A Conversation About the Debt Ceiling

Below is a Facebook conversation I recently had with a brilliant politically-minded friend, who has asked not to be named because he is involved with the Lower House of a certain state’s legislature. Comments welcome. Read on:

TMB: Why are you up so early?

A: Haha I’m always up at 5:30, man. Usually in the gym, but my biceps tendon is being a little b*tch this morning.

A: So I did some debt ceiling research instead.

TMB: What’d you find out?

TMB: By the way, talked to a guy who founded a massive telecom company and was huge at AT&T before that. He supported austerity in Europe and here. We talked about his time working for those companies and why he was so successful.

A: A few things.

A: Nice.

TMB: He said he didn’t worry about costs, just about increasing revenue by any means possible and staying ahead of competitors.

TMB: And didn’t understand the irony.

A: Haha…sounds like an interesting conversation.

TMB: What’d you find out today?

A: I found out that the big problem is more the uncertainty regarding the technical processes that govern the treasury’s activity during a default than an actual default in the textbook sense.

A: Which really makes things worse, because even if we avoid a default, we still risk causing serious economic harm to ourselves and other countries, which ultimately threatens the cornerstone of American power, which is our position at the foundation of the global economic system.

A: Instead of celebrating avoiding some sort of theoretically catastrophic event, we should be lamenting the further erosion of that position.

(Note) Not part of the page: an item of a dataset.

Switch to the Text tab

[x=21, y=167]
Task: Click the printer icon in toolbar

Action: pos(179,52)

TMB: OF COURSE we should. This year has been an unmitigated disaster. I will suggest one thing, though. Our position at the foundation of the global economic system is pretty unshakable for the same reason that a default would be catastrophic: the entire system, from the most basic assumptions to the most complicated mechanisms, relies on the one central assumption that there is a riskless asset against which all others (including the relatively risky (!) gold) can be measured. That, of course, is US debt. Just as it would wreck the world if that were undone and we had to rebuild the whole system from scratch, any attempt to factor true risk of US debt into global financial theory will also have to rebuild the whole system from scratch. That is the second of the great trilogy of ironies here.

TMB: So 1) US debt is the most powerful bomb in the world if you somehow can light that fuse, 2) if you don’t blow it up, it’s the most stable substance in the world, and 3) the people willing to blow it up are willing to do so, at least in part, because they don’t understand either of the first two. The first point means default destroys the world. The second really means we could go on a ten-year spending spree of Caligulan proportions and we could catapult ourselves back to the forefront of education, science, space, everything, as well as reestablishing our ability to produce at a level that might allow us to reduce the debt, without risking default on pure trust terms, because the system isn’t rigged to judge our debt in pure trust terms — only if we blow it up in one go.

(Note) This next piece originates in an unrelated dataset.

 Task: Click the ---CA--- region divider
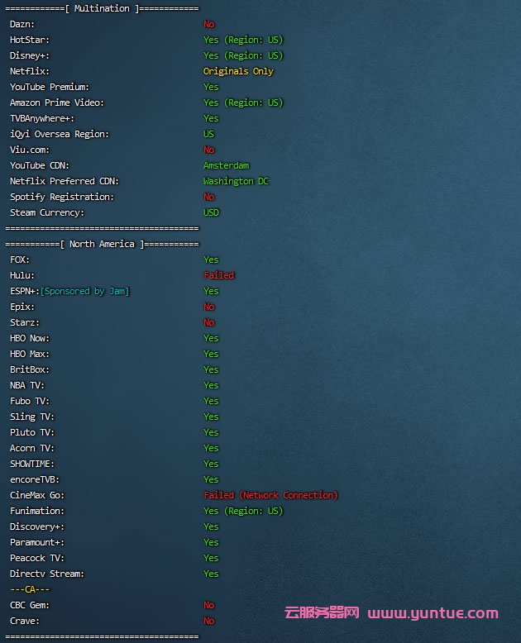tap(30, 589)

TMB: That’s a pretty liberal suggestion, I think, but I actually believe it. I agree with you. What we are doing now is devastating, because we could triple the g*ddamn debt without making it less attractive. We just can’t do this.

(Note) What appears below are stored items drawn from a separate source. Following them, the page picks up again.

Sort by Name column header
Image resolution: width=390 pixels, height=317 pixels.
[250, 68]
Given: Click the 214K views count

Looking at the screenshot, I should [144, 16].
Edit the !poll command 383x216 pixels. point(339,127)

A: Man, I’ve been thinking/arguing part of that for years now. The dollar figure attached to our national debt is almost totally irrelevant, yet conservatives seem to think it’s the only thing that matters. They all think the United States government can and should operate on the same financial principles that apply to most successful households.

A: It’s not the f*cking same.

A: Increasing the effectiveness of our investments is the key to ultimate economic prosperity.

A: Does that mean we can’t cut anything? No. It means we have to move resources from less effective areas into more effective areas, adding additional resources as necessary to increase returns in the most productive ones.

TMB: I’m with you. I think I’m gonna hit the next person who makes the household analogy.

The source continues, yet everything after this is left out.